As the U.S. rolls into what some experts are calling a “soft landing” from the turbulent economic impact of the COVID-19 pandemic, some areas of the country are getting particularly hot for job growth.
This month, ZipRecruiter released an analysis of U.S. Department of Labor Statistics data that included a ranking of the hottest labor markets based on year-over-year job growth. While another recent report found that Southern cities were doing particularly well, ZipRecruiter’s list featured municipalities from regions across the U.S., with the Midwest well represented.
Here’s their list of the 11 hottest U.S. labor markets:
1. Ocean City, N.J. – 8.8% growth
2. Manhattan, Kan. – 8.0% growth
3. Lawrence, Kan. – 6.8% growth
4. Charleston-North Charleston, S.C. – 5.7% growth
5. Pocatello, Idaho – 4.8% growth
6. Mankato-North Mankato, Minn. – 4.3% growth
7. Bloomington, Ind. – 4.3% growth
8. Raleigh, N.C. – 4.2% growth
9. Salinas, Calif. – 4.1% growth
10. Las Vegas-Henderson-Paradise, Nev. – 4.1% growth
11. Rochester, Minn. – 4.1% growth
“Employment expanded in the vast majority of metropolitan areas in the U.S. in 2023, with only 8% shedding jobs,” said ZipRecruiter.
Earlier this month, the BLS released data that showed a surprising gain of 353,000 in January.
“It was huge in light of what’s been expected,” said CNBC Senior Economics Reporter Steve Liesman in an interview with Audacy.
Last month, ZipRecruiter also released its 2024 Labor Market Outlook report. While it noted that the decade got off to a “rocky start” with labor market issues related to the pandemic and high inflation, it said that last year “inflation cooled more quickly than the labor market, setting us up for what many economists believed was a low-probability scenario, ‘the soft landing.’”

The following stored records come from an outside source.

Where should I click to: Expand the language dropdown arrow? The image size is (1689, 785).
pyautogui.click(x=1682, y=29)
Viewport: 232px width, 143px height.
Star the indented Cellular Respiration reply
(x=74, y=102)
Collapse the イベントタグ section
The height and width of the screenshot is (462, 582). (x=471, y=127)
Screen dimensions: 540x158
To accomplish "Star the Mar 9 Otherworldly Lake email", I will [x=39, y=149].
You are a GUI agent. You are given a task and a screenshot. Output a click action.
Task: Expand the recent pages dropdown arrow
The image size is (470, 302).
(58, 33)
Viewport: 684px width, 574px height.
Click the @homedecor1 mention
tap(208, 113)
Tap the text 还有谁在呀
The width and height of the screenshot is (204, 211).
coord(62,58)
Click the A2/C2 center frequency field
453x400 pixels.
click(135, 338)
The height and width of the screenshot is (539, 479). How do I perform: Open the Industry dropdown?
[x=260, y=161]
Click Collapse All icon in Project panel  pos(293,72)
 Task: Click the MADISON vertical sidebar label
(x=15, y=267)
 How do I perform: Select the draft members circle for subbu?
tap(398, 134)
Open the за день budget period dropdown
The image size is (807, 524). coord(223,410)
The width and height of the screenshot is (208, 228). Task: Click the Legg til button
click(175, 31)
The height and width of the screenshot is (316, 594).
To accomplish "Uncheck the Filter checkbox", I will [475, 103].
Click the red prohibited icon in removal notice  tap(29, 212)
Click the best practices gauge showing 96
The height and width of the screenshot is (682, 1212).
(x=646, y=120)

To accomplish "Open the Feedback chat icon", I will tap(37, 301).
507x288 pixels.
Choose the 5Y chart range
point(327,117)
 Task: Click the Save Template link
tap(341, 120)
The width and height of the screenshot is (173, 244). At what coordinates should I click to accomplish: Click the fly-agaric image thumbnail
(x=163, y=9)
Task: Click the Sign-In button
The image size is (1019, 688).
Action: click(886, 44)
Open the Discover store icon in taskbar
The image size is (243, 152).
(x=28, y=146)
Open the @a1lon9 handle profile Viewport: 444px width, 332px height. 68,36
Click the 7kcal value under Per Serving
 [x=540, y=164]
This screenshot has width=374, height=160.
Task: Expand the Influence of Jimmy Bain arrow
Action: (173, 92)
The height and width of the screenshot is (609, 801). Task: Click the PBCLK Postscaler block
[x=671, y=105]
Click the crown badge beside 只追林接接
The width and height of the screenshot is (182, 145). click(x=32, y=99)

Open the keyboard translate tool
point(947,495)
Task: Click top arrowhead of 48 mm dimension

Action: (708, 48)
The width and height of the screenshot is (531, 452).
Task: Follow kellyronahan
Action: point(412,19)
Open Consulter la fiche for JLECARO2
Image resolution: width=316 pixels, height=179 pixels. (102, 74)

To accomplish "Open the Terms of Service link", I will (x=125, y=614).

Going forward ZipRecruiter expects that, if inflation continues to soften, unemployment will eventually go up and the Federal Reserve Bank will lower interest rates they raised in an effort to tame inflation. However, it said that we’re likely headed into a positive economic era.
“Once the Fed takes its foot off the brakes, expect to see businesses’ investment recover and grow. As investments in artificial intelligence, green technologies, semiconductors, cloud computing, infrastructure, and domestic supply chains pick up and bear fruit, pent-up demand for labor and business inputs will be unleashed, and the 2020s will become a decade of rapid growth and innovation, like the 1920s before them,” ZipRecruiter said.